==== Data entries ====
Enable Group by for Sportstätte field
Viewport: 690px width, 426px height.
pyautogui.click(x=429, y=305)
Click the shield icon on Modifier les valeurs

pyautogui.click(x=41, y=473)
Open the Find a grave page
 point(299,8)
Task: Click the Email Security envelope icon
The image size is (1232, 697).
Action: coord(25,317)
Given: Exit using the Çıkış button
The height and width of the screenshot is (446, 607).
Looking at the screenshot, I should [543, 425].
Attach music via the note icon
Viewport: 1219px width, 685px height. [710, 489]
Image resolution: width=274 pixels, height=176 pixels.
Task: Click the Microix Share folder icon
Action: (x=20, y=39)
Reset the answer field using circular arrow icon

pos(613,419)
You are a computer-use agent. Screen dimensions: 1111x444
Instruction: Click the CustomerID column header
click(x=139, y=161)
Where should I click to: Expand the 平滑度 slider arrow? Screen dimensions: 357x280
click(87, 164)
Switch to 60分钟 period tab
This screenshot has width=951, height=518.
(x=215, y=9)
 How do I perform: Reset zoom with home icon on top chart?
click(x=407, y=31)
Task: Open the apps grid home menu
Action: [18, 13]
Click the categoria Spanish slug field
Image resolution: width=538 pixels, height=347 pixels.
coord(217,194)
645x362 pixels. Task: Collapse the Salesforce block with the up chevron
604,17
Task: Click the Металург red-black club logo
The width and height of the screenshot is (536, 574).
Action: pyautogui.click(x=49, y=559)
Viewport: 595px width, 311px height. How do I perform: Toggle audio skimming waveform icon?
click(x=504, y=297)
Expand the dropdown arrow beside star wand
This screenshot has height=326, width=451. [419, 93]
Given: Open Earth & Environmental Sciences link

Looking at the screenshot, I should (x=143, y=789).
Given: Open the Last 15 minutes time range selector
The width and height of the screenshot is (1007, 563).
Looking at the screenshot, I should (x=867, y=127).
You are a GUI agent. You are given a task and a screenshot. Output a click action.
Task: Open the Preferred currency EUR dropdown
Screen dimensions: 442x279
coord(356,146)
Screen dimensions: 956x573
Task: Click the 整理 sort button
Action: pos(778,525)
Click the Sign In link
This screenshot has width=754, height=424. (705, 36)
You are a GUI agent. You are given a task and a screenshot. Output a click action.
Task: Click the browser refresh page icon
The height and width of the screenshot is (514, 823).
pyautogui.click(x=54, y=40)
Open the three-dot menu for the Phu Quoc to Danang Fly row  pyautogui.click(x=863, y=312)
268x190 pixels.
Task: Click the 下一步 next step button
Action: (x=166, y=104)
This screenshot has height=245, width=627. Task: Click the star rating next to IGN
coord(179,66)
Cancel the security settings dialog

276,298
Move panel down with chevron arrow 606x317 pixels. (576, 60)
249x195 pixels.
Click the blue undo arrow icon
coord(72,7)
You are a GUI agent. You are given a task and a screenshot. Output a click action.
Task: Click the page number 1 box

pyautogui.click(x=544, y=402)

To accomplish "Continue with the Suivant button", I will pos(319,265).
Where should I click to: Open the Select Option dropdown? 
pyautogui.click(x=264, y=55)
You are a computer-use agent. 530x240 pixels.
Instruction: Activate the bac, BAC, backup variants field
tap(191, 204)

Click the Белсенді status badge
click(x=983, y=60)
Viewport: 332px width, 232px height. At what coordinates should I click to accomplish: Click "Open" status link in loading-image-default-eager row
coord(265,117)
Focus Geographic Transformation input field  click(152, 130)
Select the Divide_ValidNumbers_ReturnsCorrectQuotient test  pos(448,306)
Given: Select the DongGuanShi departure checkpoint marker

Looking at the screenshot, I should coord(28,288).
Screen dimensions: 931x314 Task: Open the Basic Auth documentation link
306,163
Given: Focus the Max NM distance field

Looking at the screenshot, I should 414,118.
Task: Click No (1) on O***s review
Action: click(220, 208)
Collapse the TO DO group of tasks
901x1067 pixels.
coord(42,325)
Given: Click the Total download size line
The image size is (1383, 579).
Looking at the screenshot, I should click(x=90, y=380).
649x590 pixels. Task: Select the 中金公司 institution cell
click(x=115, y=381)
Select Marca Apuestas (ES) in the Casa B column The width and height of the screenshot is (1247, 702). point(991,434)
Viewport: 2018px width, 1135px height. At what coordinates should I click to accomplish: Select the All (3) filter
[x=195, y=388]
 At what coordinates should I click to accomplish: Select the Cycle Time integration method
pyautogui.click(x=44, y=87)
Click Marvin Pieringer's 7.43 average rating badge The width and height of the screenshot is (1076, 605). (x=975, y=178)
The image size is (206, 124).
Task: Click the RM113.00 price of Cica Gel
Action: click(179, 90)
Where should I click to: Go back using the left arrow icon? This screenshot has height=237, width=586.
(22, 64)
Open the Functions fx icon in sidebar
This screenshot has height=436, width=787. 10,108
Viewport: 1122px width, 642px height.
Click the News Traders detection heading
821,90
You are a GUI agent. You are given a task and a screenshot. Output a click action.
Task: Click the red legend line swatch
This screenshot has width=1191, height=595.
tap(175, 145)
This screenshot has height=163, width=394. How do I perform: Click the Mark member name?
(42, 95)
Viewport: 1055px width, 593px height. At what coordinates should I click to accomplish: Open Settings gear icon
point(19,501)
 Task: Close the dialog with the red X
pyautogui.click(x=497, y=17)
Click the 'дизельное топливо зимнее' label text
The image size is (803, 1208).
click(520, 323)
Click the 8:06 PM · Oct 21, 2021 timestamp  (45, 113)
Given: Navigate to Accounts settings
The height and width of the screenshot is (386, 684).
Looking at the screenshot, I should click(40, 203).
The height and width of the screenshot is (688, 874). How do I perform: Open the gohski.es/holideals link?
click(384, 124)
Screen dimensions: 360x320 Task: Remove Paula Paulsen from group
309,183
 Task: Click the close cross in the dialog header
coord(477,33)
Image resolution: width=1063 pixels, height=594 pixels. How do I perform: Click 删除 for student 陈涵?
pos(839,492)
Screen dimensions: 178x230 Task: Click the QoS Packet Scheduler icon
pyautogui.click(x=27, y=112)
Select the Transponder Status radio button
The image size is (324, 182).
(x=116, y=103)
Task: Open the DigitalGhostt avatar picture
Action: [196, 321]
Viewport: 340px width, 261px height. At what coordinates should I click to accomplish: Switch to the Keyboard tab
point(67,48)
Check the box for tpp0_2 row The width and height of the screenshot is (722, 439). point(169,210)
====
## Challenge
Please render all of the lines above as a Markdown table with two columns, No. and Line, numbering each row and leaving out the blank lines.

## Output
| No. | Line |
|---|---|
| 1 | Enable Group by for Sportstätte field |
| 2 | Viewport: 690px width, 426px height. |
| 3 | pyautogui.click(x=429, y=305) |
| 4 | Click the shield icon on Modifier les valeurs |
| 5 | pyautogui.click(x=41, y=473) |
| 6 | Open the Find a grave page |
| 7 |  point(299,8) |
| 8 | Task: Click the Email Security envelope icon |
| 9 | The image size is (1232, 697). |
| 10 | Action: coord(25,317) |
| 11 | Given: Exit using the Çıkış button |
| 12 | The height and width of the screenshot is (446, 607). |
| 13 | Looking at the screenshot, I should [543, 425]. |
| 14 | Attach music via the note icon |
| 15 | Viewport: 1219px width, 685px height. [710, 489] |
| 16 | Image resolution: width=274 pixels, height=176 pixels. |
| 17 | Task: Click the Microix Share folder icon |
| 18 | Action: (x=20, y=39) |
| 19 | Reset the answer field using circular arrow icon |
| 20 | pos(613,419) |
| 21 | You are a computer-use agent. Screen dimensions: 1111x444 |
| 22 | Instruction: Click the CustomerID column header |
| 23 | click(x=139, y=161) |
| 24 | Where should I click to: Expand the 平滑度 slider arrow? Screen dimensions: 357x280 |
| 25 | click(87, 164) |
| 26 | Switch to 60分钟 period tab |
| 27 | This screenshot has width=951, height=518. |
| 28 | (x=215, y=9) |
| 29 |  How do I perform: Reset zoom with home icon on top chart? |
| 30 | click(x=407, y=31) |
| 31 | Task: Open the apps grid home menu |
| 32 | Action: [18, 13] |
| 33 | Click the categoria Spanish slug field |
| 34 | Image resolution: width=538 pixels, height=347 pixels. |
| 35 | coord(217,194) |
| 36 | 645x362 pixels. Task: Collapse the Salesforce block with the up chevron |
| 37 | 604,17 |
| 38 | Task: Click the Металург red-black club logo |
| 39 | The width and height of the screenshot is (536, 574). |
| 40 | Action: pyautogui.click(x=49, y=559) |
| 41 | Viewport: 595px width, 311px height. How do I perform: Toggle audio skimming waveform icon? |
| 42 | click(x=504, y=297) |
| 43 | Expand the dropdown arrow beside star wand |
| 44 | This screenshot has height=326, width=451. [419, 93] |
| 45 | Given: Open Earth & Environmental Sciences link |
| 46 | Looking at the screenshot, I should (x=143, y=789). |
| 47 | Given: Open the Last 15 minutes time range selector |
| 48 | The width and height of the screenshot is (1007, 563). |
| 49 | Looking at the screenshot, I should (x=867, y=127). |
| 50 | You are a GUI agent. You are given a task and a screenshot. Output a click action. |
| 51 | Task: Open the Preferred currency EUR dropdown |
| 52 | Screen dimensions: 442x279 |
| 53 | coord(356,146) |
| 54 | Screen dimensions: 956x573 |
| 55 | Task: Click the 整理 sort button |
| 56 | Action: pos(778,525) |
| 57 | Click the Sign In link |
| 58 | This screenshot has width=754, height=424. (705, 36) |
| 59 | You are a GUI agent. You are given a task and a screenshot. Output a click action. |
| 60 | Task: Click the browser refresh page icon |
| 61 | The height and width of the screenshot is (514, 823). |
| 62 | pyautogui.click(x=54, y=40) |
| 63 | Open the three-dot menu for the Phu Quoc to Danang Fly row  pyautogui.click(x=863, y=312) |
| 64 | 268x190 pixels. |
| 65 | Task: Click the 下一步 next step button |
| 66 | Action: (x=166, y=104) |
| 67 | This screenshot has height=245, width=627. Task: Click the star rating next to IGN |
| 68 | coord(179,66) |
| 69 | Cancel the security settings dialog |
| 70 | 276,298 |
| 71 | Move panel down with chevron arrow 606x317 pixels. (576, 60) |
| 72 | 249x195 pixels. |
| 73 | Click the blue undo arrow icon |
| 74 | coord(72,7) |
| 75 | You are a GUI agent. You are given a task and a screenshot. Output a click action. |
| 76 | Task: Click the page number 1 box |
| 77 | pyautogui.click(x=544, y=402) |
| 78 | To accomplish "Continue with the Suivant button", I will pos(319,265). |
| 79 | Where should I click to: Open the Select Option dropdown?  |
| 80 | pyautogui.click(x=264, y=55) |
| 81 | You are a computer-use agent. 530x240 pixels. |
| 82 | Instruction: Activate the bac, BAC, backup variants field |
| 83 | tap(191, 204) |
| 84 | Click the Белсенді status badge |
| 85 | click(x=983, y=60) |
| 86 | Viewport: 332px width, 232px height. At what coordinates should I click to accomplish: Click "Open" status link in loading-image-default-eager row |
| 87 | coord(265,117) |
| 88 | Focus Geographic Transformation input field  click(152, 130) |
| 89 | Select the Divide_ValidNumbers_ReturnsCorrectQuotient test  pos(448,306) |
| 90 | Given: Select the DongGuanShi departure checkpoint marker |
| 91 | Looking at the screenshot, I should coord(28,288). |
| 92 | Screen dimensions: 931x314 Task: Open the Basic Auth documentation link |
| 93 | 306,163 |
| 94 | Given: Focus the Max NM distance field |
| 95 | Looking at the screenshot, I should 414,118. |
| 96 | Task: Click No (1) on O***s review |
| 97 | Action: click(220, 208) |
| 98 | Collapse the TO DO group of tasks |
| 99 | 901x1067 pixels. |
| 100 | coord(42,325) |
| 101 | Given: Click the Total download size line |
| 102 | The image size is (1383, 579). |
| 103 | Looking at the screenshot, I should click(x=90, y=380). |
| 104 | 649x590 pixels. Task: Select the 中金公司 institution cell |
| 105 | click(x=115, y=381) |
| 106 | Select Marca Apuestas (ES) in the Casa B column The width and height of the screenshot is (1247, 702). point(991,434) |
| 107 | Viewport: 2018px width, 1135px height. At what coordinates should I click to accomplish: Select the All (3) filter |
| 108 | [x=195, y=388] |
| 109 |  At what coordinates should I click to accomplish: Select the Cycle Time integration method |
| 110 | pyautogui.click(x=44, y=87) |
| 111 | Click Marvin Pieringer's 7.43 average rating badge The width and height of the screenshot is (1076, 605). (x=975, y=178) |
| 112 | The image size is (206, 124). |
| 113 | Task: Click the RM113.00 price of Cica Gel |
| 114 | Action: click(179, 90) |
| 115 | Where should I click to: Go back using the left arrow icon? This screenshot has height=237, width=586. |
| 116 | (22, 64) |
| 117 | Open the Functions fx icon in sidebar |
| 118 | This screenshot has height=436, width=787. 10,108 |
| 119 | Viewport: 1122px width, 642px height. |
| 120 | Click the News Traders detection heading |
| 121 | 821,90 |
| 122 | You are a GUI agent. You are given a task and a screenshot. Output a click action. |
| 123 | Task: Click the red legend line swatch |
| 124 | This screenshot has width=1191, height=595. |
| 125 | tap(175, 145) |
| 126 | This screenshot has height=163, width=394. How do I perform: Click the Mark member name? |
| 127 | (42, 95) |
| 128 | Viewport: 1055px width, 593px height. At what coordinates should I click to accomplish: Open Settings gear icon |
| 129 | point(19,501) |
| 130 |  Task: Close the dialog with the red X |
| 131 | pyautogui.click(x=497, y=17) |
| 132 | Click the 'дизельное топливо зимнее' label text |
| 133 | The image size is (803, 1208). |
| 134 | click(520, 323) |
| 135 | Click the 8:06 PM · Oct 21, 2021 timestamp  (45, 113) |
| 136 | Given: Navigate to Accounts settings |
| 137 | The height and width of the screenshot is (386, 684). |
| 138 | Looking at the screenshot, I should click(40, 203). |
| 139 | The height and width of the screenshot is (688, 874). How do I perform: Open the gohski.es/holideals link? |
| 140 | click(384, 124) |
| 141 | Screen dimensions: 360x320 Task: Remove Paula Paulsen from group |
| 142 | 309,183 |
| 143 |  Task: Click the close cross in the dialog header |
| 144 | coord(477,33) |
| 145 | Image resolution: width=1063 pixels, height=594 pixels. How do I perform: Click 删除 for student 陈涵? |
| 146 | pos(839,492) |
| 147 | Screen dimensions: 178x230 Task: Click the QoS Packet Scheduler icon |
| 148 | pyautogui.click(x=27, y=112) |
| 149 | Select the Transponder Status radio button |
| 150 | The image size is (324, 182). |
| 151 | (x=116, y=103) |
| 152 | Task: Open the DigitalGhostt avatar picture |
| 153 | Action: [196, 321] |
| 154 | Viewport: 340px width, 261px height. At what coordinates should I click to accomplish: Switch to the Keyboard tab |
| 155 | point(67,48) |
| 156 | Check the box for tpp0_2 row The width and height of the screenshot is (722, 439). point(169,210) |